- **Source passage**:
Use Your Sense(s)

Today’s guest blogger is John Lindermuth, author of sixteen novels, including eight in the Sticks Hetrick series.  John is a retired newspaper editor who now serves as librarian for the county historical society, assisting patrons with genealogy and research. He is a member of the International Thriller Writers and past vice-president of the Short Mystery Fiction Society.  Today, he talks about using the five senses to engage the reader.  And he previews The Battered Body, featuring Sylvester Tilghman, one of his most popular characters.

Are you using your senses?

We all perceive the world around us by the use of our senses–sight, sound, touch, smell and taste.

Utilizing these senses in your writing can convey the reader into the world you’ve created and make the journey into this place more convincing and memorable. But it’s important to go beyond a mere description. Make it “real” by calling on your memories/experiences and expand on it with the help of metaphor and simile. Be creative.

As E. L. Doctorow, one of my favorite writers, put it, “Good writing is supposed to evoke sensation in the reader–not the fact that it is raining, but the feeling of being rained upon.”

Opinion about the ranking of the senses varies. Most of us would probably rank sight and sound first. But Rudyard Kipling, for one, gave precedence to one less often considered. “Smells,” he wrote, “are surer than sights or sounds to make your heart-strings crack.” Kipling contended odor lingers longer in our memory than things we see or hear.

There’s a writing cliche about “a dark and stormy night” and we’re all familiar with the rule about not starting a story with weather. Yet, weather is an important feature in all of our lives. Everyone can relate to it and, used properly, weather can add to setting and mood in your story.

Weather has an important role in The Bartered Body, my latest mystery. A blizzard of epic proportion actually did occur in the eastern United States on the dates mentioned in the story. I hope I’ve employed my senses so readers will relate to Syl and Cyrus as they trudge through drifts and battle the biting wind while attempting to solve the mysteries facing them in this adventure.

- **Instructions**:
a) In the blog post on using the senses, which sense did Rudyard Kipling rank above the others?
b) Reproduce the section of the blog post on using the senses that starts with the words "Utilizing these senses" and ends with "simile. Be creative.".
You won't need the data that comes after this blog post.

- **Available data**:
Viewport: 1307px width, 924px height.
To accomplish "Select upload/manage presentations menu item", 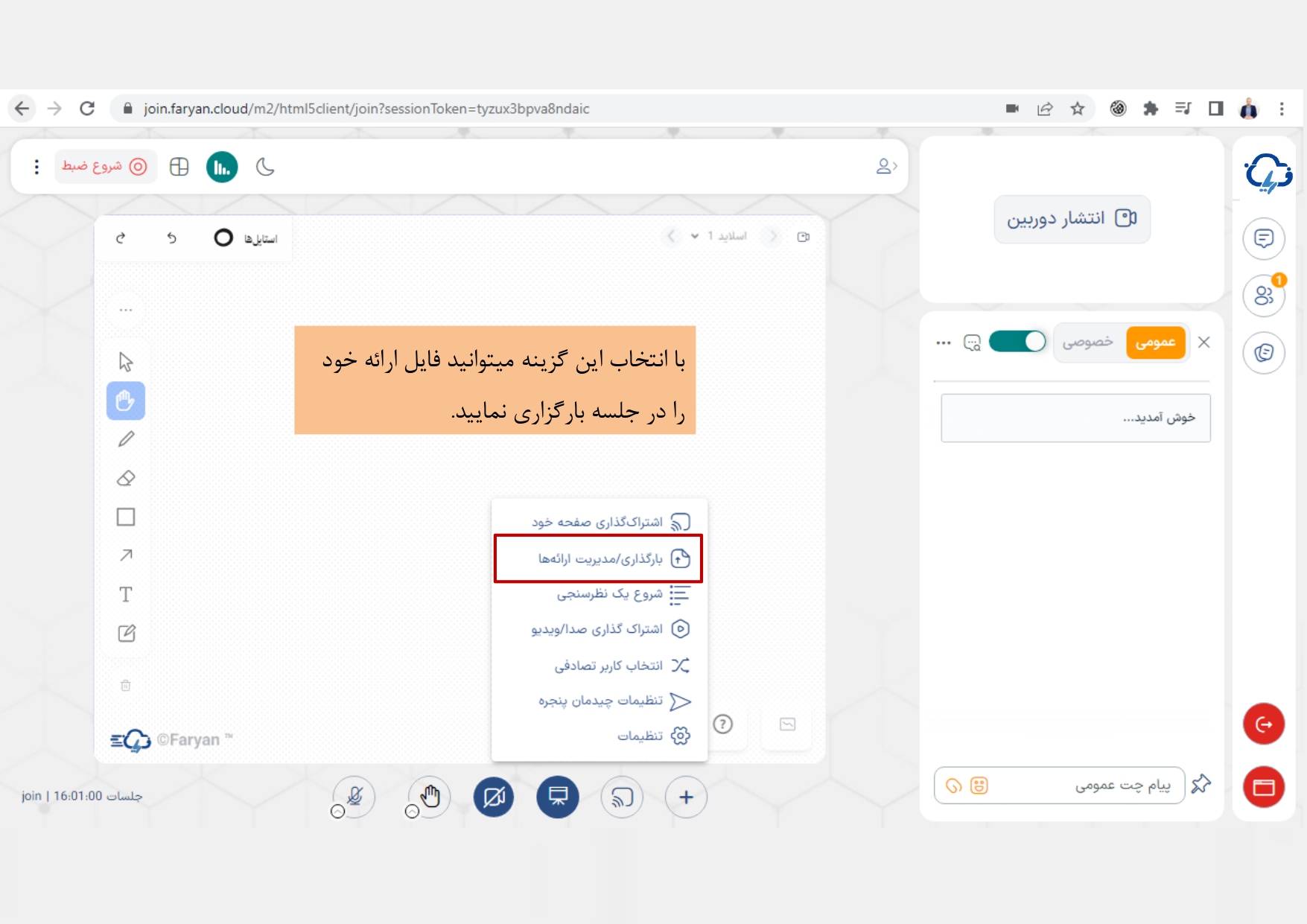I will point(599,558).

- **Answer set**:
a) Smell.

b)
Utilizing these senses in your writing can convey the reader into the world you’ve created and make the journey into this place more convincing and memorable. But it’s important to go beyond a mere description. Make it “real” by calling on your memories/experiences and expand on it with the help of metaphor and simile. Be creative.